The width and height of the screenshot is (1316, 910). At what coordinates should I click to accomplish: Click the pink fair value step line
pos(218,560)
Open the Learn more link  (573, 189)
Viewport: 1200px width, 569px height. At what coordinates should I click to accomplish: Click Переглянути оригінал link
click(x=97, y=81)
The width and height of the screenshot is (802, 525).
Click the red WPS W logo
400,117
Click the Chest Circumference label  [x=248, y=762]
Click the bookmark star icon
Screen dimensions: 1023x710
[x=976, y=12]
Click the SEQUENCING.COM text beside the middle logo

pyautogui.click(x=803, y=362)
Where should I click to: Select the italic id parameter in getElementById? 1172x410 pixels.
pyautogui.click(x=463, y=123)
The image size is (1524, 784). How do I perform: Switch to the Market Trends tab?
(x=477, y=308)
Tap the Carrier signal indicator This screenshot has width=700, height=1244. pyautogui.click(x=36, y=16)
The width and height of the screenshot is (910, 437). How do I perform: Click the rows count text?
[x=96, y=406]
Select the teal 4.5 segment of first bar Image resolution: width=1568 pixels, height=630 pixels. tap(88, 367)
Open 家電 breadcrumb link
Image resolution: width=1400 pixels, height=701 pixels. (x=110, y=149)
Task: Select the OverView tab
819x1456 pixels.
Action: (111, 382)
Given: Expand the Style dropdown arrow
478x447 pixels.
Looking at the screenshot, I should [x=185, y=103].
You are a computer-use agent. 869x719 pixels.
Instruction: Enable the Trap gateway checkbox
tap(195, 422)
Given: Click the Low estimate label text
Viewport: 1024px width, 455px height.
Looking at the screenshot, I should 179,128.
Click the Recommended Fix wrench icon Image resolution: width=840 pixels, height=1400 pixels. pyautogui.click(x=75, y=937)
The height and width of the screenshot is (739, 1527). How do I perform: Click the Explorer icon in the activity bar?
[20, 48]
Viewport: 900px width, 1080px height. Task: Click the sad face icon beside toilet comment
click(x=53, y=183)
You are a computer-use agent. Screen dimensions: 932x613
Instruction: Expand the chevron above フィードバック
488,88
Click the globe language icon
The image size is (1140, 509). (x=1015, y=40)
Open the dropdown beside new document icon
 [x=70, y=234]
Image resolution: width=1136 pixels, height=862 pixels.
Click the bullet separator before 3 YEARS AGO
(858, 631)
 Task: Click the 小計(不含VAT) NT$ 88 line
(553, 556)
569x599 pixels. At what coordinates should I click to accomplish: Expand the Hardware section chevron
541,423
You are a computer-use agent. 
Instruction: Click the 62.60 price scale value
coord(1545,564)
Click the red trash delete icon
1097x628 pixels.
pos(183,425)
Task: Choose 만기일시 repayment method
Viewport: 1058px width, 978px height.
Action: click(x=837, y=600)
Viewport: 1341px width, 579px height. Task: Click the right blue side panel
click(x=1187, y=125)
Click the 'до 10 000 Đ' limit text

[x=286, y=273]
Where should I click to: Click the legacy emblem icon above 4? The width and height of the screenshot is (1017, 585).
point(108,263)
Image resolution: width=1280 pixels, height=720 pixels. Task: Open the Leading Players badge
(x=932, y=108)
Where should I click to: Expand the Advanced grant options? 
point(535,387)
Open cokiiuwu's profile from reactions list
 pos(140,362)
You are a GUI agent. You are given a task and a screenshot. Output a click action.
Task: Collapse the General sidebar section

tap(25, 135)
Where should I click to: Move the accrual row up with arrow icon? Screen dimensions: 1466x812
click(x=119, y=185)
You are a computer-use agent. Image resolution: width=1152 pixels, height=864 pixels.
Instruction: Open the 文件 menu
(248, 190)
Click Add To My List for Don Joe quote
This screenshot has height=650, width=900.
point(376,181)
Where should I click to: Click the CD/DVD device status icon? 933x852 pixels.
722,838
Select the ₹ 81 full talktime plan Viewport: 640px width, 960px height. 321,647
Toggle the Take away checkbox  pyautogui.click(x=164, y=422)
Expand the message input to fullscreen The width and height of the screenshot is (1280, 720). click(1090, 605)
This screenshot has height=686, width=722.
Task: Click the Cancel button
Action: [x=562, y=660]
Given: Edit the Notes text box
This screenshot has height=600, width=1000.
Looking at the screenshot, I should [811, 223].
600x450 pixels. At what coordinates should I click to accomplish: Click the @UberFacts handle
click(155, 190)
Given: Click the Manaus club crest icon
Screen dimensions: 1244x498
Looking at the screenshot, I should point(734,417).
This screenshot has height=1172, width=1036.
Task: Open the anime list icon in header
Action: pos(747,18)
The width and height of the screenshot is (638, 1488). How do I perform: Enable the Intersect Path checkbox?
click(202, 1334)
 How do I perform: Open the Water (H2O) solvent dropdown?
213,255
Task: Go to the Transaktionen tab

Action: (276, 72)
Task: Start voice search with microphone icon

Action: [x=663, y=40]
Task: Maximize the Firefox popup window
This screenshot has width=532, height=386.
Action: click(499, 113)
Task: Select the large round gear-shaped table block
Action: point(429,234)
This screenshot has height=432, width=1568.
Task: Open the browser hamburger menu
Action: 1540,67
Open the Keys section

● WHAT IS REQUIRED: Check each line of the listing above, and copy it if it contains the word "computer".

● SOLUTION FOR THIS TASK:
You are a computer-use agent. 869x719 pixels.
You are a computer-use agent. Screen dimensions: 932x613
You are a computer-use agent. 
You are a computer-use agent. Image resolution: width=1152 pixels, height=864 pixels.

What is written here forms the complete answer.